Scientists have struggled for decades to find ways to reversibly and safely block male fertility. Bremner says several key challenges stand in the way: First, men generate millions of sperm per day compared to the typical single egg a woman produces each month. Second, there is a "blood-testis barrier" that blocks many blood-borne compounds from reaching the area where sperm are produced. Finally, any potential drug must be extremely safe and not cause any lasting genetic damage to sperm or their precursor cells.
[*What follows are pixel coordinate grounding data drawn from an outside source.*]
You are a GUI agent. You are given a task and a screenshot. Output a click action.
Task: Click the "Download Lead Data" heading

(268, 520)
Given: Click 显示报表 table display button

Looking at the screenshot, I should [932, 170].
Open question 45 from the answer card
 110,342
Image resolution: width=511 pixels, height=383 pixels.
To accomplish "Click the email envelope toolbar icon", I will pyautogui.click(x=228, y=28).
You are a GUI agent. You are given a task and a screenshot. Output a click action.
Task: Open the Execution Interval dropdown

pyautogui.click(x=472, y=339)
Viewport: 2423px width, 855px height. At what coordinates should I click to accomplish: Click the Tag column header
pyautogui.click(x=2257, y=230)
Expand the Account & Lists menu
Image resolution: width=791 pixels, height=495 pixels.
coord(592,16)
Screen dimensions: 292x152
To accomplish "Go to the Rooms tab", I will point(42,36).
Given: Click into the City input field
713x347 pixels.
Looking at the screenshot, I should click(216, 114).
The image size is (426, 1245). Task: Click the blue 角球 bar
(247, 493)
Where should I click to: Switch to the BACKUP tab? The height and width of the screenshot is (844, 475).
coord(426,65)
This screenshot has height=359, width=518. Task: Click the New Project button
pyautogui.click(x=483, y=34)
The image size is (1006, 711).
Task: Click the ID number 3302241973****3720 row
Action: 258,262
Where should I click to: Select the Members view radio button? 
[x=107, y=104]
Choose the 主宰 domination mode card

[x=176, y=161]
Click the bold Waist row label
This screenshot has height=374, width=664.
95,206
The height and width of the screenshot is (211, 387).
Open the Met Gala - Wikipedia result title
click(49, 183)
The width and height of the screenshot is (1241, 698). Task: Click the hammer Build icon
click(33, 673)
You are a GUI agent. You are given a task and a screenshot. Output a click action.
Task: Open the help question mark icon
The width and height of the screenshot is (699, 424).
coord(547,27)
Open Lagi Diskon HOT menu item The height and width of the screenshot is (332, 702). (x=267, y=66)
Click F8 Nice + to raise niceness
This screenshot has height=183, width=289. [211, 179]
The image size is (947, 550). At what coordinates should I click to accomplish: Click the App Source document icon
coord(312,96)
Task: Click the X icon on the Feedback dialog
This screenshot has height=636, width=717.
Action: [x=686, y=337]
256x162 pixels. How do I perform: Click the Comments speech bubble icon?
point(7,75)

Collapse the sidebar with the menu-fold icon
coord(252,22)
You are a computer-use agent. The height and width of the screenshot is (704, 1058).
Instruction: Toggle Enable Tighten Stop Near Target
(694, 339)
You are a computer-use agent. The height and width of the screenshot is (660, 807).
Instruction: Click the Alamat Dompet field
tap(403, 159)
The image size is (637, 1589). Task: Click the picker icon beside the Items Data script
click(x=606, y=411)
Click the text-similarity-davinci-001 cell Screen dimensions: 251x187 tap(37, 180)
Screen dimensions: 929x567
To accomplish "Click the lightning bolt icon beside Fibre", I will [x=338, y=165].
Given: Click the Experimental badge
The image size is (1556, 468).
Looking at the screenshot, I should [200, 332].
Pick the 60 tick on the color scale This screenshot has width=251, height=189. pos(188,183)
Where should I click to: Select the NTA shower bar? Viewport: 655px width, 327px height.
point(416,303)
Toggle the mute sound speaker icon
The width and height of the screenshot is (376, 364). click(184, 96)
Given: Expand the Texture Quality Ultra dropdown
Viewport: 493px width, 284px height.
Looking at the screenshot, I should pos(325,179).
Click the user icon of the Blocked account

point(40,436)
JQ1 was originally developed as an anticancer agent, says James Bradner, a chemical biologist at Dana-Farber Cancer Institute in Boston and one of the paper’s authors. It was designed to inhibit a protein called BRD4, which helps regulate cell division and is known to be involved in a type of aggressive skin cancer. Bradner has high hopes that BRD4 inhibitors such as JQ1 will become cancer therapies, but he and his colleagues knew that BRD4 is also closely related to a protein called BRDT, which helps control cell division in the testis. So they collaborated with Martin Matzuk, a reproductive biologist of Baylor College of Medicine in Houston, Texas, to test JQ1 as a potential contraceptive in mice.
The researchers report today in Cell that after 6 weeks of daily injections of JQ1 the animals' sperm counts were reduced by nearly 90%. Only 5% of the remaining sperm were able to swim properly, compared with 85% of sperm in control mice. After 3 months of treatment, none of the mice were able to sire offspring, although their mating behavior was otherwise normal. The compound had no apparent effect on the production of testosterone or other hormones made by the testes. The researchers also showed that the effect is reversible. A month or two after treatment stopped, all of the mice were again able to father as many pups as control mice, and the animals’ testis size and sperm counts returned to normal levels between 1 and 3 months after treatment stopped. The treatment caused no obvious side effects in the mice, and the offspring of the treated animals showed no abnormalities.
The compound seems to target developing sperm both before and after meiosis, the special cell-division process that forms sperm and eggs, Matzuk says. That means that there are fewer sperm precursor cells in the testis, and few of those go on to produce functional sperm.
Bradner, the father of 18-month-old twins, jokes that he has been taking “a gram a day” of JQ1 recently. But both he and Matzuk caution that researchers need to find a new compound that interacts with only the testis protein BRDT—and doesn’t affect BRD4 or related proteins that are present in most of the body’s cells—before clinical tests can begin. "We need a compound that is exquisitely specific," Bradner says. Matzuk says that the crystal structure of BRDT interacting with JQ1, which colleagues at the University of Oxford have worked out, will provide valuable clues.
Debra Wolgemuth, a reproductive biologist at Columbia University Medical Center who has studied BRDT, agrees. "If you're taking healthy people in their twenties and giving them a drug, you want to be very sure it doesn’t affect anything else," she says. "The bar for safety and efficacy is as high as you can get." She and her colleagues have been testing compounds that interrupt vitamin A metabolism, which have also shown promise as male contraceptives. However, she notes that the lifespans of mice aren’t sufficient to test the possible long-term effects of drugs that people might want to be able to take for decades. Primate experiments, meanwhile, are prohibitively expensive, and funding is scarce. "I'm very excited when any new developments come along for a field that has been dreadfully overlooked for far too long," she says. "The more targets we have to pursue, the better."